My new essay on legislating US counterterrorism policy, Law and Terror, is about to be published in Policy Review, No. 139, October-November. I have posted a pdf at SSRN, here (there are still a couple of typos to be corrected in that pdf, but I wanted to get it up now, in advance of the November election). This is the abstract on SSRN:

This short policy article argues that both the Bush administration, in its final two years in office, and Congress have an obligation and interest in taking US counterterrorism policy beyond the current 'war on terror' operated on the basis of executive power and discretion, to comprehensively institutionalize it for the long term through Congressional legislation. It argues that the Military Commissions Act of 2006 is mistakenly aimed merely at satisfying the narrow requirements of the Hamdan decision, and is far from the comprehensive legislation that institutionalizing counterterrorism policy requires in order both to have democratic legitimacy with the American people and to have a permanency that goes beyond the discretionary whims of any particular administration.

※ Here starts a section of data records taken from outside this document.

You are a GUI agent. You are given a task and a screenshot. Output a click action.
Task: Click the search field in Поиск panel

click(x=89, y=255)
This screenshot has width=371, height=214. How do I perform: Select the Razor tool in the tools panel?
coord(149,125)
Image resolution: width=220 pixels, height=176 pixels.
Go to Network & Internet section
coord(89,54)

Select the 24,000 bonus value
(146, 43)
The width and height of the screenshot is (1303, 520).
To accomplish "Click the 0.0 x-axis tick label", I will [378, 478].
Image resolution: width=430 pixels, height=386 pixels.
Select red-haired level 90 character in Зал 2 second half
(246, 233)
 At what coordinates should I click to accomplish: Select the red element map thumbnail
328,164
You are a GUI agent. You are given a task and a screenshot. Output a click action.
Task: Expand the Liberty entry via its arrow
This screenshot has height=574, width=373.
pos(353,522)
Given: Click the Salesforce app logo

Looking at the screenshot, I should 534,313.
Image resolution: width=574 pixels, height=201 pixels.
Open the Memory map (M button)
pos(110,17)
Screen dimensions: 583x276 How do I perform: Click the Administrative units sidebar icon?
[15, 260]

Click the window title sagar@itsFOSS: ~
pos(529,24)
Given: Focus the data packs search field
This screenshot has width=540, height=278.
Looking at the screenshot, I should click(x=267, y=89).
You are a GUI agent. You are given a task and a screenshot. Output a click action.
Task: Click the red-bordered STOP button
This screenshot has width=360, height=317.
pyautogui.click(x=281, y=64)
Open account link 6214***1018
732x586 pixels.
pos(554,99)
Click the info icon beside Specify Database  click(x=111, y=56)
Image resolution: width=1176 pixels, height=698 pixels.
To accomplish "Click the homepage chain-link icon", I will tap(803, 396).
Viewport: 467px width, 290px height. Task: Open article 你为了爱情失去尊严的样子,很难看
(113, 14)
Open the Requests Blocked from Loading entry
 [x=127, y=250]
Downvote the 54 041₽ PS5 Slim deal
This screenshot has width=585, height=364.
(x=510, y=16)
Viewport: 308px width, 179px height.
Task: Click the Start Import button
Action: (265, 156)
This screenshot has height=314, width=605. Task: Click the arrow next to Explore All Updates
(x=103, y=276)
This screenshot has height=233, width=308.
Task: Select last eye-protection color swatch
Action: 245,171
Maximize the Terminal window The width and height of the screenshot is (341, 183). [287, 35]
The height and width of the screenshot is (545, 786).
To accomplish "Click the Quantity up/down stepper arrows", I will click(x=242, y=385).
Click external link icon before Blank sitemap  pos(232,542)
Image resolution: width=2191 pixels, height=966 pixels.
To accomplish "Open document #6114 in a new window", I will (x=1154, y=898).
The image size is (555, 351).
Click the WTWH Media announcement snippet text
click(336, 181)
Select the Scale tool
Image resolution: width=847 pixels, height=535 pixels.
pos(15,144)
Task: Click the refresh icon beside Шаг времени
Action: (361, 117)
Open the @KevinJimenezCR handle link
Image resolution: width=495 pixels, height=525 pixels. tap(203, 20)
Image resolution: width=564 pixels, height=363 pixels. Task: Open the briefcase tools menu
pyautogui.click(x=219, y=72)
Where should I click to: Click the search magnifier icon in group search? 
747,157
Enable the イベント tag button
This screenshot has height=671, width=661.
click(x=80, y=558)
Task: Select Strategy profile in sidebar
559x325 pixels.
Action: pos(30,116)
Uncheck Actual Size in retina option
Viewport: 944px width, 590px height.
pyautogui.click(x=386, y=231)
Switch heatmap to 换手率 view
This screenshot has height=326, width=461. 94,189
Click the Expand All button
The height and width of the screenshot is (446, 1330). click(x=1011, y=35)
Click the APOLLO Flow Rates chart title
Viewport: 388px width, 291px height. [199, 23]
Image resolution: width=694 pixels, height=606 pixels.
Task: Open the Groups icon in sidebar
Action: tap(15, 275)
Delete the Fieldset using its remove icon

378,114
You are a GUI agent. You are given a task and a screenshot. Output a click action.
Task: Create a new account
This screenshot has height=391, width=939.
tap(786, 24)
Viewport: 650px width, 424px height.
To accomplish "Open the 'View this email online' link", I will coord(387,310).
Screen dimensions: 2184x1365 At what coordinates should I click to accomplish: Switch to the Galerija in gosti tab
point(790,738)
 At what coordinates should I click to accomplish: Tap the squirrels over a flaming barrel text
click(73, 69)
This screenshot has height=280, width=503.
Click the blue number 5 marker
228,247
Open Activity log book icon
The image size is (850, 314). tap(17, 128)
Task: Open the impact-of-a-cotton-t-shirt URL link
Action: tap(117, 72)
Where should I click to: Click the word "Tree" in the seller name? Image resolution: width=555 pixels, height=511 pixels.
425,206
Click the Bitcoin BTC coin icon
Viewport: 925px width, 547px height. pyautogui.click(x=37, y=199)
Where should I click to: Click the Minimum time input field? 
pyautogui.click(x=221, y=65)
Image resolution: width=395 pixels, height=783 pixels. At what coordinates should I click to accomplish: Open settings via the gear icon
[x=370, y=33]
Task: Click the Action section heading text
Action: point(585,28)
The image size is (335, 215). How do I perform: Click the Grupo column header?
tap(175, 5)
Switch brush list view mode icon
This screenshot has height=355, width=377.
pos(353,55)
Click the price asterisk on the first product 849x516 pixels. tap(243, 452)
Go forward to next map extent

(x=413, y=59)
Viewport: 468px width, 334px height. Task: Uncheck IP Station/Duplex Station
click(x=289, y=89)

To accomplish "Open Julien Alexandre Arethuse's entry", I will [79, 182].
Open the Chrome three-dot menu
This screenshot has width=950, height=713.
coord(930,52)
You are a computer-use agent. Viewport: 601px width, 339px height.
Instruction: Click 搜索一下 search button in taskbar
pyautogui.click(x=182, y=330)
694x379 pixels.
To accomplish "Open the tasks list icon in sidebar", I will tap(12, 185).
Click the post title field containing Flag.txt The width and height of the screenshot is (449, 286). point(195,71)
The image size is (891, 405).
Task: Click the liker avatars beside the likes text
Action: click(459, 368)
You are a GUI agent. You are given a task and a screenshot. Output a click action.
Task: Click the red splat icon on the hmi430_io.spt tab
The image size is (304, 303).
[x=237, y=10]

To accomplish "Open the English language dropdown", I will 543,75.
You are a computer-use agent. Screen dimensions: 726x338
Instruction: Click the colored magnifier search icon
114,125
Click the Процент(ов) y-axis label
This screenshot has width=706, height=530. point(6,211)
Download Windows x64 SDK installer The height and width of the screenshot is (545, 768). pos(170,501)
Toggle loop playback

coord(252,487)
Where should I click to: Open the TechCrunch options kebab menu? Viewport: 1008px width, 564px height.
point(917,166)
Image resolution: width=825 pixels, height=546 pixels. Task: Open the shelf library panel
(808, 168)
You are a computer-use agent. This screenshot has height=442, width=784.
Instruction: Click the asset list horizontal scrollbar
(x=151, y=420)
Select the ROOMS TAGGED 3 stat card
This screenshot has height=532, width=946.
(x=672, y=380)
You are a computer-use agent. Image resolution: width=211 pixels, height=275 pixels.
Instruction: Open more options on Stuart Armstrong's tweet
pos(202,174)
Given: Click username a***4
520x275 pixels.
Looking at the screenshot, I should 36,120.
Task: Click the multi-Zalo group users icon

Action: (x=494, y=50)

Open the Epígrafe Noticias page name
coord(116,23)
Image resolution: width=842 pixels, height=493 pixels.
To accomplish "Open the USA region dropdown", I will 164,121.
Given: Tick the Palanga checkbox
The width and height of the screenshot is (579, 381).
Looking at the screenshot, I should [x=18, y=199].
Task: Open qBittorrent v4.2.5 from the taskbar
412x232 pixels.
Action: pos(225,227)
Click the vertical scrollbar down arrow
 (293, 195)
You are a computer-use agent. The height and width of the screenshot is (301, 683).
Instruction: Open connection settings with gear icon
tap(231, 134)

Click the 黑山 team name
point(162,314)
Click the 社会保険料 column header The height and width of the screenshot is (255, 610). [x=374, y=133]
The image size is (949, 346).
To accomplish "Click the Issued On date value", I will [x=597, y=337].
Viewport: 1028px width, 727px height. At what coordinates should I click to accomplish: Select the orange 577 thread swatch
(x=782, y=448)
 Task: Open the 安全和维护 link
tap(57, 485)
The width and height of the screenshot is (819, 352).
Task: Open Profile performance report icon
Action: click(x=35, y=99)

The article very briefly lists topics which comprehensive legislation would address - surveillance, detention, rendition, interrogation and the definition of torture, a domestic intelligence agency, classified information reform, military tribunals, a special civilian counterterrorism court, legal protections for interrogators and indemnities to detainees for mistakes, rules on uses of force short of armed conflict, the role and interpretation of international law in US counterterrorism policy, and Congressional oversight. But it argues that the underlying issue is one of principles to guide counterterrorism policy, and that what matters first in Congressional legislation is the enactment of American values through a democratic process; the advantages accruing to executive discretion and its approach to counterterrorism have now been exhausted.

Given profound disagreement among Americans as to the proper balance of national security and civil liberties, and as to what concretely constitutes such things as torture, degrading treatment, etc., the only appropriate mechanism for resolving such deep disagreement in a democracy is to require legislators to vote on actual techniques of interrogation and intelligence gathering - in detail, specific descriptions, without euphemism or generalities. Is, for example, waterboarding always torture and therefore always forbidden? Anything less than such specificity - a key failing of the Military Commissions Act - dodges the question of democratic legitimacy. Let legislators raise their hands and vote on the specifics that enact America's values, and reveal where precisely, without abstraction or platitudes, they locate the necessary tradeoffs between security and liberties.